Task objective:
Within the data below, count the lines that include "item" and give only the count.

>>>

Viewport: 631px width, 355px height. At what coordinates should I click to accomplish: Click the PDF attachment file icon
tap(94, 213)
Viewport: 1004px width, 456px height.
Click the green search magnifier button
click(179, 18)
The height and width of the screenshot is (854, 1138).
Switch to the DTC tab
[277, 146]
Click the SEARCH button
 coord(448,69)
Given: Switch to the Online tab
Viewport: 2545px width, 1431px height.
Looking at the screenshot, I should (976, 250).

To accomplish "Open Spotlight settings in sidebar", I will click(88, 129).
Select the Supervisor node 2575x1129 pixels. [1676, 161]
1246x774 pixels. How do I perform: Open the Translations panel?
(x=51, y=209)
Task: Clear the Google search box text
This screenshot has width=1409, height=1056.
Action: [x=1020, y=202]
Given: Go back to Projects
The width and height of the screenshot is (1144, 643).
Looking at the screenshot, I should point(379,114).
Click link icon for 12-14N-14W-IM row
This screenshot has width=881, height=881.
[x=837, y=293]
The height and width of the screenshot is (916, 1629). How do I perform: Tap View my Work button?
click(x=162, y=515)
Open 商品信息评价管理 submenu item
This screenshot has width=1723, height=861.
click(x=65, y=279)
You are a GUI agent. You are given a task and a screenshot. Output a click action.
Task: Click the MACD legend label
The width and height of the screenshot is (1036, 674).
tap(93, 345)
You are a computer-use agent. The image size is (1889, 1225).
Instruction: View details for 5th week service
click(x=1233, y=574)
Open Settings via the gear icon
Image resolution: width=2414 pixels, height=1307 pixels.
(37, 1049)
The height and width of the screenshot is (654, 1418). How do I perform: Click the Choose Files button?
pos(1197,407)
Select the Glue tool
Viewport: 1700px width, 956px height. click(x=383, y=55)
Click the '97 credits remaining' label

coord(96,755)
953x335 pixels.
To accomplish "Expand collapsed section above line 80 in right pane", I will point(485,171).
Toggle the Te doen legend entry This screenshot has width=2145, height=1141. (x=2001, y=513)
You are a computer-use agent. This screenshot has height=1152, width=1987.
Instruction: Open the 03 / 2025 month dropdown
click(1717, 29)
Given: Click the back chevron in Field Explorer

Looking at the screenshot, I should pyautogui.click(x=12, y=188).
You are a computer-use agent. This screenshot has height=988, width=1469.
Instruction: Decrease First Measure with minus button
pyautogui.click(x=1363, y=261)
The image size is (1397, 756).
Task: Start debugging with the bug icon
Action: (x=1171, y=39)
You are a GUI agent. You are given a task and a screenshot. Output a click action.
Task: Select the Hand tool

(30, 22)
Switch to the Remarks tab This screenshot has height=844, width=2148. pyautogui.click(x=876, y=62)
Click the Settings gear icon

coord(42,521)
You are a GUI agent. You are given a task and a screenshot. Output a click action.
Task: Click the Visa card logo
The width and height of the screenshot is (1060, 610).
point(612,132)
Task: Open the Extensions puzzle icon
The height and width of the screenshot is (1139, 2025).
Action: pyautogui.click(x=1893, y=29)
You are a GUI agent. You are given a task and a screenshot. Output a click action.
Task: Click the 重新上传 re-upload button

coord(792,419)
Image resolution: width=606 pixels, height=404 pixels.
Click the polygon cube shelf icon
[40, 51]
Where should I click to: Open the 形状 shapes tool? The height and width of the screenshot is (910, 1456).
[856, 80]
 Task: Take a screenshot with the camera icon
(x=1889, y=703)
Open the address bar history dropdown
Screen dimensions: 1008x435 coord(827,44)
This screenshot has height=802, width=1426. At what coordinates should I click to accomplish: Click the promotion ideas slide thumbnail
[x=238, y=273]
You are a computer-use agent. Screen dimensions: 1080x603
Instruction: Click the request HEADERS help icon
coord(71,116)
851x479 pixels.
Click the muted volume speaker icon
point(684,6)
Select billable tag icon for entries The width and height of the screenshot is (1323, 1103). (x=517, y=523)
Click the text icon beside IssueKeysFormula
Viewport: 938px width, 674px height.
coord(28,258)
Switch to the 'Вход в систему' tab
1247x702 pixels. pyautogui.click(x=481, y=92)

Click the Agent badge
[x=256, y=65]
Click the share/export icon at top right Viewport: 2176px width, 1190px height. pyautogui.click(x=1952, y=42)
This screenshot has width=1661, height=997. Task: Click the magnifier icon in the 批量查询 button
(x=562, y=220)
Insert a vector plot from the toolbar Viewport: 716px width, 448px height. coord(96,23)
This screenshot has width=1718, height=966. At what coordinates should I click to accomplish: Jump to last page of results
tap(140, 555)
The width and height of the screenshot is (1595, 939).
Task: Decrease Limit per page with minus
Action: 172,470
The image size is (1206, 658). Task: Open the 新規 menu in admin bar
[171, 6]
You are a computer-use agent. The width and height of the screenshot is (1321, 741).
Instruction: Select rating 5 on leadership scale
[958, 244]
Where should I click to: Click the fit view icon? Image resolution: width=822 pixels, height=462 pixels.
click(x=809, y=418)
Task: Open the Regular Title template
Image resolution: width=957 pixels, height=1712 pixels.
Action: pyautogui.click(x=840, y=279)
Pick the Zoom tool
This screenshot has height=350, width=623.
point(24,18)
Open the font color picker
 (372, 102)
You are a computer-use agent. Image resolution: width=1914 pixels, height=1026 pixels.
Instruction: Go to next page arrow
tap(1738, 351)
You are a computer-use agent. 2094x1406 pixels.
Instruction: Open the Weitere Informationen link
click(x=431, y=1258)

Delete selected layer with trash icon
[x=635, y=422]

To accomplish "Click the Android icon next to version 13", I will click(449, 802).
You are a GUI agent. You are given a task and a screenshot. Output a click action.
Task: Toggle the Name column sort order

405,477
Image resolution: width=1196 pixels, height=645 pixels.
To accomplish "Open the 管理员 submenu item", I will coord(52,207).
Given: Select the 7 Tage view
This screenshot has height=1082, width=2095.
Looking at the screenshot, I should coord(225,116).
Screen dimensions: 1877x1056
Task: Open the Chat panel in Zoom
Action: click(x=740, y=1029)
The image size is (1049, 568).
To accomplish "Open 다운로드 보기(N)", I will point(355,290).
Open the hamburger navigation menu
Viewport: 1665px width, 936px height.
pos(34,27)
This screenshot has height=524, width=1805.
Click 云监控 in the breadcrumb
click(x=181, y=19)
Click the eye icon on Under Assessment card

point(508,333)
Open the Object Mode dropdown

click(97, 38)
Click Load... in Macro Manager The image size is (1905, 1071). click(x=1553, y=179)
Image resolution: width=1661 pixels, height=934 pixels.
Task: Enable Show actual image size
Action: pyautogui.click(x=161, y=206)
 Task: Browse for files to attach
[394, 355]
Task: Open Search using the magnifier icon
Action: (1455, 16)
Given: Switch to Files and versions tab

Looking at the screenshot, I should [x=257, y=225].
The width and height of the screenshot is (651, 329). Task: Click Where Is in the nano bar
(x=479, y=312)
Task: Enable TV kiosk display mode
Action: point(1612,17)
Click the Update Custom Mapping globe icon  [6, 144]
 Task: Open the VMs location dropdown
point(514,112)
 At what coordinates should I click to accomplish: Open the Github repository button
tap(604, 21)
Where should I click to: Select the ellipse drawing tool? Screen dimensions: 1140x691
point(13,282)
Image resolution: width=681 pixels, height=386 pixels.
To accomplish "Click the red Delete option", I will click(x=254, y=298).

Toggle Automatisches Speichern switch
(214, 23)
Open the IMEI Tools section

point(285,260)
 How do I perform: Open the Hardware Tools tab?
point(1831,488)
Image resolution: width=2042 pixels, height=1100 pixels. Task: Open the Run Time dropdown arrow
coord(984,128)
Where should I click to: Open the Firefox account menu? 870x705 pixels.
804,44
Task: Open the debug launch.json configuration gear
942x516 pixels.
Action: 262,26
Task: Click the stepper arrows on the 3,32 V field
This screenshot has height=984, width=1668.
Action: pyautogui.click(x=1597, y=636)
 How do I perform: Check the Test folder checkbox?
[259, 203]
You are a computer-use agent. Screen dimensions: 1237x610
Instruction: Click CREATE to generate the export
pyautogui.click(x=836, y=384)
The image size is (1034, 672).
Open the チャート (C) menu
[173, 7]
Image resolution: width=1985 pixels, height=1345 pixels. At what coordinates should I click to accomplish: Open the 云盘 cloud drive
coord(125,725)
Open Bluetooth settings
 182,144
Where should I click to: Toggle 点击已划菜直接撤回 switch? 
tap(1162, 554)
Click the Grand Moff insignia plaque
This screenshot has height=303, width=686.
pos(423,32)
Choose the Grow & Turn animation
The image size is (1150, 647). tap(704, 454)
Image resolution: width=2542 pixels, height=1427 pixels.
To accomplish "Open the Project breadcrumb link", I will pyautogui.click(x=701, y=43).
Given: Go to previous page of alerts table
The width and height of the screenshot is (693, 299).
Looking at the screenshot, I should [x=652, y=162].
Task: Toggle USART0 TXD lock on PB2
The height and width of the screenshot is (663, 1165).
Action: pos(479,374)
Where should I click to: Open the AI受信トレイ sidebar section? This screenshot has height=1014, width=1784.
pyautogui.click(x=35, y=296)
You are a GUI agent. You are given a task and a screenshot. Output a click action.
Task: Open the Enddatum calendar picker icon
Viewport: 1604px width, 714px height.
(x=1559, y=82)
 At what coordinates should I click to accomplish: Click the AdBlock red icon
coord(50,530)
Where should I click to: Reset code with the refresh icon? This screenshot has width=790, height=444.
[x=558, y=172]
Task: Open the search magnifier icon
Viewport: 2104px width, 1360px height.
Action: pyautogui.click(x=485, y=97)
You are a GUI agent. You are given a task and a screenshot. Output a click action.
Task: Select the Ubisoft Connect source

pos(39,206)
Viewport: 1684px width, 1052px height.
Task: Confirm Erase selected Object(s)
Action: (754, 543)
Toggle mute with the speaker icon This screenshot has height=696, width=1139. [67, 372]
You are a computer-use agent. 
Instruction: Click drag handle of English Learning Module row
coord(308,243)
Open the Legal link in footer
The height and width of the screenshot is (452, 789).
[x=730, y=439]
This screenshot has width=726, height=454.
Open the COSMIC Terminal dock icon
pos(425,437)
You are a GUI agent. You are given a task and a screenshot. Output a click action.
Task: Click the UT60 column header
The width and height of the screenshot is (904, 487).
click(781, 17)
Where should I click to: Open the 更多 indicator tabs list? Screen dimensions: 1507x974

<<<

Reply:
2